Set task :: Repeat the following rows word for word.

Material for the task ::
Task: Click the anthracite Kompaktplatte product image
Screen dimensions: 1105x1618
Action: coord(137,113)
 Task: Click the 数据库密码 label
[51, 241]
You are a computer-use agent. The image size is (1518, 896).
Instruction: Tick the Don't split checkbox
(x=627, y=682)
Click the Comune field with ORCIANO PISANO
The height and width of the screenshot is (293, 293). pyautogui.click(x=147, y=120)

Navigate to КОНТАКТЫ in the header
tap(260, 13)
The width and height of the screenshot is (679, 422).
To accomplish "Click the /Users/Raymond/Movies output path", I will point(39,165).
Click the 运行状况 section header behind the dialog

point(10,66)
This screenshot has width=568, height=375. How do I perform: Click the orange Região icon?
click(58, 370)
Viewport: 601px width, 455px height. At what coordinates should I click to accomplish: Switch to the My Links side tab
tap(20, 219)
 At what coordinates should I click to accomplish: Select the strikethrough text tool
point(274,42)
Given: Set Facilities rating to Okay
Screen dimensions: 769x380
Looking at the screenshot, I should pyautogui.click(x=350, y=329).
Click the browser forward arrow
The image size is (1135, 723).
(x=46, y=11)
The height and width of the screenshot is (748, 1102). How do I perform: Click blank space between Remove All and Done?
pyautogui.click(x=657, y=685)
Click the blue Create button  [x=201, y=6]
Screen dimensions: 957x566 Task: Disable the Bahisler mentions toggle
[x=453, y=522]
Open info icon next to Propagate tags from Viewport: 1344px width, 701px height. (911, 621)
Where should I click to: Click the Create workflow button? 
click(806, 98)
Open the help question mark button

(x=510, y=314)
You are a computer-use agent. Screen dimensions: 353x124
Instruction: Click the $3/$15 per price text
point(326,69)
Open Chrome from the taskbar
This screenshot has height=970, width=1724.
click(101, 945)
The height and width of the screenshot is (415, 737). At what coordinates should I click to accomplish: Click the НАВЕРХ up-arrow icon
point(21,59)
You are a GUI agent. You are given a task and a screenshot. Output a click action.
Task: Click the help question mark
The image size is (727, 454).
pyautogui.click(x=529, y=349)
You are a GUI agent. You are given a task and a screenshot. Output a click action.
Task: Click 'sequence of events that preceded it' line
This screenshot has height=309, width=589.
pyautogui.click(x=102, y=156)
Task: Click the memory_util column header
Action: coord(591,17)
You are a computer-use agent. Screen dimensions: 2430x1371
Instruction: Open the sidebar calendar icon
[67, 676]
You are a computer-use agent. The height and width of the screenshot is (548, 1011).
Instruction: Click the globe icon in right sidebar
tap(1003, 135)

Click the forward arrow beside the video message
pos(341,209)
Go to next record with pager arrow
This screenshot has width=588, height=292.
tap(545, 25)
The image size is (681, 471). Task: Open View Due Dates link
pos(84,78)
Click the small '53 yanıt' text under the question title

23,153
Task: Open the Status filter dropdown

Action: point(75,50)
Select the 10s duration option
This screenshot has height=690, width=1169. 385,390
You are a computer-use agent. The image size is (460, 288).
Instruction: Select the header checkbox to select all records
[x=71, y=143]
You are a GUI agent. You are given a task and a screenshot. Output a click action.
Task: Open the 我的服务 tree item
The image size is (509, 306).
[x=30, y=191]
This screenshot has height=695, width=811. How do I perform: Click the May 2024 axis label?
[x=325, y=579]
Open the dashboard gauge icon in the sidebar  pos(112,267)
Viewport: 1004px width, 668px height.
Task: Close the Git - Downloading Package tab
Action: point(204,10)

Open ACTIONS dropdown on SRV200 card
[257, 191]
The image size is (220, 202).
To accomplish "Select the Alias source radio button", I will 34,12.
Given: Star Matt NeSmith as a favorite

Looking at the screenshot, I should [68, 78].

Worked solution ::
Task: Click the anthracite Kompaktplatte product image
Screen dimensions: 1105x1618
Action: coord(137,113)
 Task: Click the 数据库密码 label
[51, 241]
You are a computer-use agent. The image size is (1518, 896).
Instruction: Tick the Don't split checkbox
(x=627, y=682)
Click the Comune field with ORCIANO PISANO
The height and width of the screenshot is (293, 293). pyautogui.click(x=147, y=120)

Navigate to КОНТАКТЫ in the header
tap(260, 13)
The width and height of the screenshot is (679, 422).
To accomplish "Click the /Users/Raymond/Movies output path", I will point(39,165).
Click the 运行状况 section header behind the dialog

point(10,66)
This screenshot has width=568, height=375. How do I perform: Click the orange Região icon?
click(58, 370)
Viewport: 601px width, 455px height. At what coordinates should I click to accomplish: Switch to the My Links side tab
tap(20, 219)
 At what coordinates should I click to accomplish: Select the strikethrough text tool
point(274,42)
Given: Set Facilities rating to Okay
Screen dimensions: 769x380
Looking at the screenshot, I should pyautogui.click(x=350, y=329).
Click the browser forward arrow
The image size is (1135, 723).
(x=46, y=11)
The height and width of the screenshot is (748, 1102). How do I perform: Click blank space between Remove All and Done?
pyautogui.click(x=657, y=685)
Click the blue Create button  [x=201, y=6]
Screen dimensions: 957x566 Task: Disable the Bahisler mentions toggle
[x=453, y=522]
Open info icon next to Propagate tags from Viewport: 1344px width, 701px height. (911, 621)
Where should I click to: Click the Create workflow button? 
click(806, 98)
Open the help question mark button

(x=510, y=314)
You are a computer-use agent. Screen dimensions: 353x124
Instruction: Click the $3/$15 per price text
point(326,69)
Open Chrome from the taskbar
This screenshot has height=970, width=1724.
click(101, 945)
The height and width of the screenshot is (415, 737). At what coordinates should I click to accomplish: Click the НАВЕРХ up-arrow icon
point(21,59)
You are a GUI agent. You are given a task and a screenshot. Output a click action.
Task: Click the help question mark
The image size is (727, 454).
pyautogui.click(x=529, y=349)
You are a GUI agent. You are given a task and a screenshot. Output a click action.
Task: Click 'sequence of events that preceded it' line
This screenshot has height=309, width=589.
pyautogui.click(x=102, y=156)
Task: Click the memory_util column header
Action: coord(591,17)
You are a computer-use agent. Screen dimensions: 2430x1371
Instruction: Open the sidebar calendar icon
[67, 676]
You are a computer-use agent. The height and width of the screenshot is (548, 1011).
Instruction: Click the globe icon in right sidebar
tap(1003, 135)

Click the forward arrow beside the video message
pos(341,209)
Go to next record with pager arrow
This screenshot has width=588, height=292.
tap(545, 25)
The image size is (681, 471). Task: Open View Due Dates link
pos(84,78)
Click the small '53 yanıt' text under the question title

23,153
Task: Open the Status filter dropdown

Action: point(75,50)
Select the 10s duration option
This screenshot has height=690, width=1169. 385,390
You are a computer-use agent. The image size is (460, 288).
Instruction: Select the header checkbox to select all records
[x=71, y=143]
You are a GUI agent. You are given a task and a screenshot. Output a click action.
Task: Open the 我的服务 tree item
The image size is (509, 306).
[x=30, y=191]
This screenshot has height=695, width=811. How do I perform: Click the May 2024 axis label?
[x=325, y=579]
Open the dashboard gauge icon in the sidebar  pos(112,267)
Viewport: 1004px width, 668px height.
Task: Close the Git - Downloading Package tab
Action: point(204,10)

Open ACTIONS dropdown on SRV200 card
[257, 191]
The image size is (220, 202).
To accomplish "Select the Alias source radio button", I will 34,12.
Given: Star Matt NeSmith as a favorite

Looking at the screenshot, I should [68, 78].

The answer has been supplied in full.